* **TEXTABSCHNITT**:
Dem Rekurs wird nicht Folge gegeben.

Die Kosten des Rekursverfahrens sind weitere Verfahrenskosten.

Begründung

Beide Kläger waren seit 18. 12. 1988 bei der A***** GmbH (in der Folge: A*****) als Piloten beschäftigt. Der Betrieb der A***** wurde Ende April 1994 eingestellt und ging mit 1. 6. 1994 auf die Beklagte über. Die Arbeitsverhältnisse der Kläger wurden von der Beklagten als Erwerberin zunächst am 6. 6. 1994 gekündigt. Diese Kündigungen, wie auch nachfolgende Entlassungen und weitere Kündigungen ‑ zuletzt Kündigungen vom 21. 9. 1995 zum 31. 3. 1996 ‑ erwiesen sich als rechtsunwirksam (9 ObA 97/02h; 9 ObA 16/06b).

Der Erstkläger war von Juli 1994 bis Februar 1995 bei C***** als Pilot beschäftigt und wechselte ab Juli 1995 zur L*****. In weiterer Folge war der Erstkläger bei der A***** AG beschäftigt.

Der Zweitkläger war nach Mai 1994 ein Jahr arbeitslos und ab Juli 1995 bei L***** beschäftigt. In weiterer Folge war der Zweitkläger bei der A***** AG tätig.

Infolge der Entscheidung 9 ObA 16/06b vom 1. 2. 2007 forderte die Beklagte die Kläger mit Schreiben vom 16. 4. 2007 zum Dienstantritt zunächst zum 1. 7. 2007, schließlich zum 1. 8. 2007 auf. Zwischenzeitlich wurden zwischen den Parteienvertretern Vergleichsgespräche über Grund und Höhe eines nachzuzahlenden Entgelts geführt, die jedoch scheiterten. Am 1. 8. 2007 traten die Kläger ihren Dienst nicht an, sodass die Beklagte sie mit Schreiben vom 2. 8. 2007 mahnte und eine Nachfrist bis 6. 8. 2007 setzte. Da die Kläger auch am 6. 8. 2007 den Dienst nicht antraten, wurden sie an diesem Tag entlassen.

* **DATENABSCHNITT**:

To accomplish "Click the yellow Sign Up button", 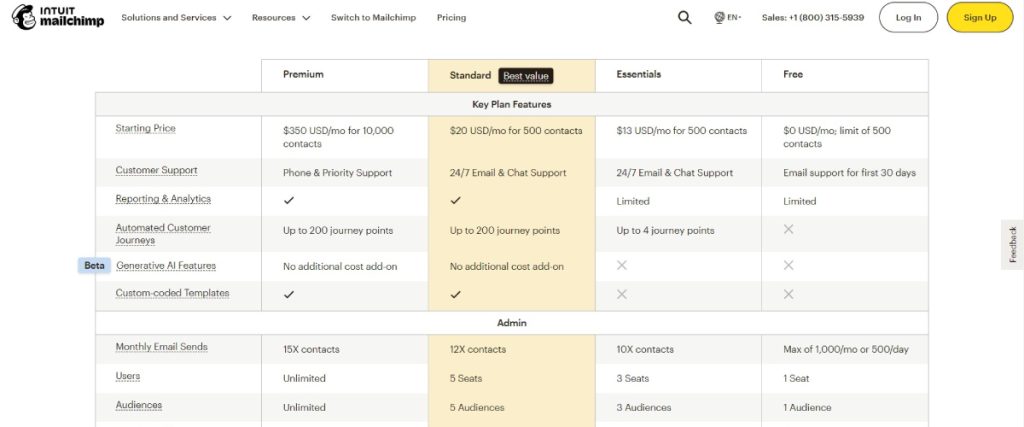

* **AUFGABE A**:
Geben Sie den Absatz des Textabschnitts, der mit „Infolge der Entscheidung 9 ObA 16/06b“ beginnt, als kurze Stichpunktliste wieder und behalten Sie dabei seine wesentlichen Fakten bei.
* **AUFGABE B**:
Mit welchem Datum ging der Betrieb laut Textabschnitt auf die Beklagte über?
Das Material hat mit dem Textabschnitt nichts zu tun.

* **RICHTIGES ERGEBNIS A**:
- Nach der Entscheidung 9 ObA 16/06b vom 1. 2. 2007 forderte die Beklagte die Kläger mit Schreiben vom 16. 4. 2007 zum Dienstantritt auf, zunächst zum 1. 7. 2007, schließlich zum 1. 8. 2007.
- Vergleichsgespräche der Parteienvertreter über Grund und Höhe eines nachzuzahlenden Entgelts scheiterten.
- Am 1. 8. 2007 traten die Kläger den Dienst nicht an. Die Beklagte mahnte sie am 2. 8. 2007 und setzte eine Nachfrist bis 6. 8. 2007.
- Weil die Kläger den Dienst auch am 6. 8. 2007 nicht antraten, wurden sie an diesem Tag entlassen.

* **RICHTIGES ERGEBNIS B**:
Mit 1. 6. 1994.